STOCKHOLDER PROPOSALS
Stockholders are entitled to submit proposals on matters appropriate for
stockholder action consistent with regulations of the Securities and Exchange
Commission and with the Corporation's Bylaws. Any such proposal for the 2004
Annual Meeting of Stockholders must comply with applicable regulations and be
RECEIVED by the Corporate Secretary, Norfolk Southern Corporation, Three
Commercial Place, Norfolk, Virginia 23510-9219, as follows:
to be eligible for inclusion in the Corporation's proxy statement and form
of proxy, it must be received no later than November 18, 2003; or to be eligible
to be presented from the floor for vote at the meeting (but not intended for
inclusion in the Corporation's proxy materials), it must be received during the
period that begins November 30, 2003, and ends February 8, 2004.
By order of the Board of Directors,
DEZORA M. MARTIN,
CORPORATE SECRETARY.

• **WRITTEN EXERCISE 1**:
Edit the stockholder proposals passage starting at "STOCKHOLDER PROPOSALS" and ending at "February 8, 2004.", replacing "proxy statement" with "proxy circular".
The text and the records that come next were taken from separate sources.

(Data entries)

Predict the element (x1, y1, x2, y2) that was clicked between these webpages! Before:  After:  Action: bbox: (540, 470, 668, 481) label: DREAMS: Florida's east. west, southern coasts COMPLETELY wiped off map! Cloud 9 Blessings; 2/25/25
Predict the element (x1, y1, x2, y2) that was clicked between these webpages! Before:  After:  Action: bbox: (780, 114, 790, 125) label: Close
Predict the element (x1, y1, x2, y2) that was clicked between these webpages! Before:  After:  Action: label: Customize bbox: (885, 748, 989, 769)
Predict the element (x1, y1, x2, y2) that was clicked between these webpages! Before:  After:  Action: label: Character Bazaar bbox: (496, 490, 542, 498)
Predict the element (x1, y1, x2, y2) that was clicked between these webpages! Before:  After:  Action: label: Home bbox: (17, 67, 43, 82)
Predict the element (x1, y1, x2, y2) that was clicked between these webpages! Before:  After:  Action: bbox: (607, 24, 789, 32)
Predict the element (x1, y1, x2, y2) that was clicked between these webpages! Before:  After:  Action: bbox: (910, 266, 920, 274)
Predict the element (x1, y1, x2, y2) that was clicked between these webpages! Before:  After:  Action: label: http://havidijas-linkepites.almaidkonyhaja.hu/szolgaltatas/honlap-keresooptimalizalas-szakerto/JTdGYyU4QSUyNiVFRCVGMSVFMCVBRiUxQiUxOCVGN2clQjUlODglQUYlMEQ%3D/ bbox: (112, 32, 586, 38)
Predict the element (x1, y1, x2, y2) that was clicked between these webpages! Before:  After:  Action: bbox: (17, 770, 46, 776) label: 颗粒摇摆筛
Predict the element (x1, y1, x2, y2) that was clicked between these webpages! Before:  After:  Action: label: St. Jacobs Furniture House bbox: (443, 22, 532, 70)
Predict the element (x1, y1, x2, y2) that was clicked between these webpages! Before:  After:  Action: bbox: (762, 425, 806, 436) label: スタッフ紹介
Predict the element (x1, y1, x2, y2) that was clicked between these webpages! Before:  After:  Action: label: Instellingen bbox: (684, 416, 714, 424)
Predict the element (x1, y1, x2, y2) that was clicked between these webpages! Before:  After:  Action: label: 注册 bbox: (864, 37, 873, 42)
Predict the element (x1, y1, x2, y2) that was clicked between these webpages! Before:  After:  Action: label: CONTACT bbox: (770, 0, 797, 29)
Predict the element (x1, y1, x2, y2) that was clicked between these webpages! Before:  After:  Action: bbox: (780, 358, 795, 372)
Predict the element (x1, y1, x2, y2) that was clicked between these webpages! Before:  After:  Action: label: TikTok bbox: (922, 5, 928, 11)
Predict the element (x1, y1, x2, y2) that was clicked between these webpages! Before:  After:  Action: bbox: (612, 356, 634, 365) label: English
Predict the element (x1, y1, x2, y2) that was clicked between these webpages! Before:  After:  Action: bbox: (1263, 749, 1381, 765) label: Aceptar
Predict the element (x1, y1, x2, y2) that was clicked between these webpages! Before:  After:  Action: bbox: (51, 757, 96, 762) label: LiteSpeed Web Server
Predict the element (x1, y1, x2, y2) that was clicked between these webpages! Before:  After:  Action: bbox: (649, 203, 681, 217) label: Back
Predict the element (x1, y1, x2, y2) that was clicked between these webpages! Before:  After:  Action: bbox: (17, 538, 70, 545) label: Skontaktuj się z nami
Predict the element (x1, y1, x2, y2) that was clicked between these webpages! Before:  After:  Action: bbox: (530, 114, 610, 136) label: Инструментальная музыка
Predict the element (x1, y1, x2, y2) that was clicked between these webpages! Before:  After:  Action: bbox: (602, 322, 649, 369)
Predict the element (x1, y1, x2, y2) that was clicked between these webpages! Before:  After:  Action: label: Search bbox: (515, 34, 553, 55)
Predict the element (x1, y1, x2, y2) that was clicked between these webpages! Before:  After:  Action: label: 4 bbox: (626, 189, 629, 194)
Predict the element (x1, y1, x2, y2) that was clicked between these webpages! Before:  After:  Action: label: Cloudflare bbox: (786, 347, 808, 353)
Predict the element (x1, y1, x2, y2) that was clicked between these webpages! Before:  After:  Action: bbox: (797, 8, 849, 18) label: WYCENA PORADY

• **WRITTEN EXERCISE 2**:
Rewrite the records starting at the line that contains "765) label: Aceptar" and ending at the line that contains "LiteSpeed Web Server" as a two-column CSV with the columns request and answer. Give one row per request, put each value in a single quoted field, and turn any line breaks into spaces.

• **FULL SOLUTION 1**:
STOCKHOLDER PROPOSALS
Stockholders are entitled to submit proposals on matters appropriate for
stockholder action consistent with regulations of the Securities and Exchange
Commission and with the Corporation's Bylaws. Any such proposal for the 2004
Annual Meeting of Stockholders must comply with applicable regulations and be
RECEIVED by the Corporate Secretary, Norfolk Southern Corporation, Three
Commercial Place, Norfolk, Virginia 23510-9219, as follows:
to be eligible for inclusion in the Corporation's proxy circular and form
of proxy, it must be received no later than November 18, 2003; or to be eligible
to be presented from the floor for vote at the meeting (but not intended for
inclusion in the Corporation's proxy materials), it must be received during the
period that begins November 30, 2003, and ends February 8, 2004.

• **FULL SOLUTION 2**:
request,answer
"Predict the element (x1, y1, x2, y2) that was clicked between these webpages! Before:  After:","Action: bbox: (1263, 749, 1381, 765) label: Aceptar"
"Predict the element (x1, y1, x2, y2) that was clicked between these webpages! Before:  After:","Action: bbox: (51, 757, 96, 762) label: LiteSpeed Web Server"